Terms and Conditions

PEMBERTON FABRICATORS, INC. (SELLER) INCLUDING THE DIVISIONS OF AMERIND, SERAPHIN TEST MEASURE, AND APEX STEAM TECHNOLOGIES – TERMS AND CONDITIONS OF SALE – (Pemberton Fabricators TC Rev 10-11-19)

EXCLUSIVE AND ENTIRE:   The following Standard Terms and Conditions are intended by the parties to govern all the purchases of equipment, parts or service from Seller, and together with the specifications provided or embodied herewith, represent the entire understanding of the parties without exception.  All other terms and conditions are specifically rejected, and by proceeding with the transaction in any manner, both Seller and Buyer agree that these Standard Terms and Conditions shall control.  The price charged by Seller to Buyer is based on these Standard Terms and Conditions.

PAYMENT TERMS:     Net 30 days.  A “late payment” in the form of interest at the rate of 2% per month or a service charge of like amount will be levied on all late payments (the type of charge being consistent with the applicable local law). Attention to these terms will eliminate delays in starting up any equipment or providing further service or parts. NOTE:  Terms pending credit approval.

TAXES:  The quoted prices do not include state or local sales, duties, use, excise or similar taxes.  To avoid any inconvenience, please supply us with one of the following documents:

1.   A tax exemption certificate from your state or

2.   A statement on your order or letterhead that your firm will pay the appropriate state/use tax in accordance with the current tax laws.

Unless we are provided with one of these documents, any such taxes imposed upon Seller may be added to our invoice by a separate item.

# # # #

◆ WHAT IS ASKED
1) List the divisions of the seller named in the terms and conditions.
2) Rewrite the entries starting at the line containing "Viewport: 1301px width, 924px" and ending at the last entry, swapping "green" for "red" and changing nothing else. Omit the pictures.

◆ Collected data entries

# # # #

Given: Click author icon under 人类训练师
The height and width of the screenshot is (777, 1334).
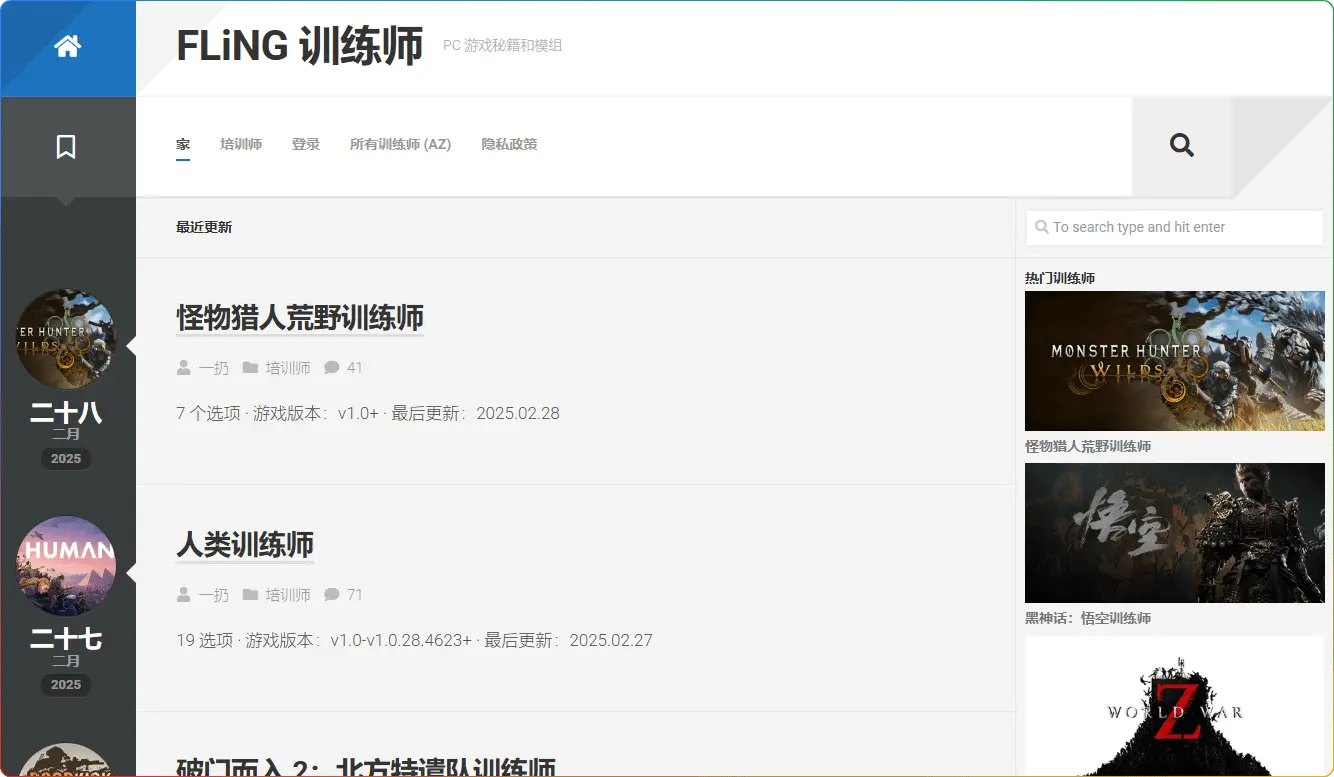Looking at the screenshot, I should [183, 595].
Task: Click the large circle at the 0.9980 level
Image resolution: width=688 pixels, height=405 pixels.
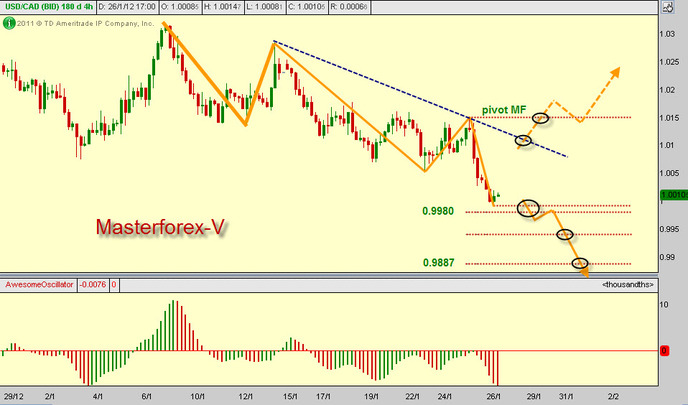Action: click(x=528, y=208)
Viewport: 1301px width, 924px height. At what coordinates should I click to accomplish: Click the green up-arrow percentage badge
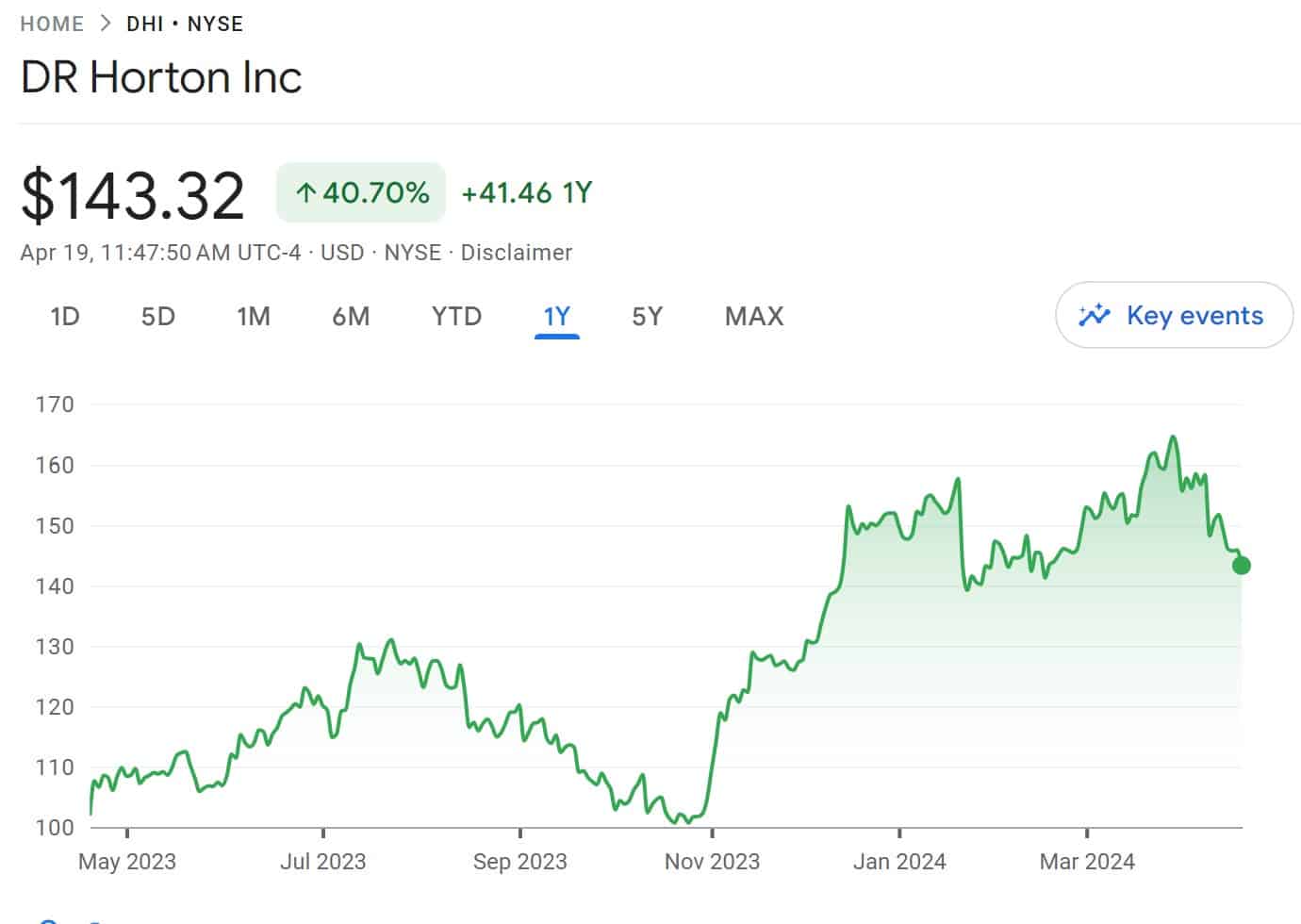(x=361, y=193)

# # # #

◆ WORKED ANSWERS
1)
AMERIND
SERAPHIN TEST MEASURE
APEX STEAM TECHNOLOGIES

2)
Viewport: 1301px width, 924px height. At what coordinates should I click to accomplish: Click the red up-arrow percentage badge
(x=361, y=193)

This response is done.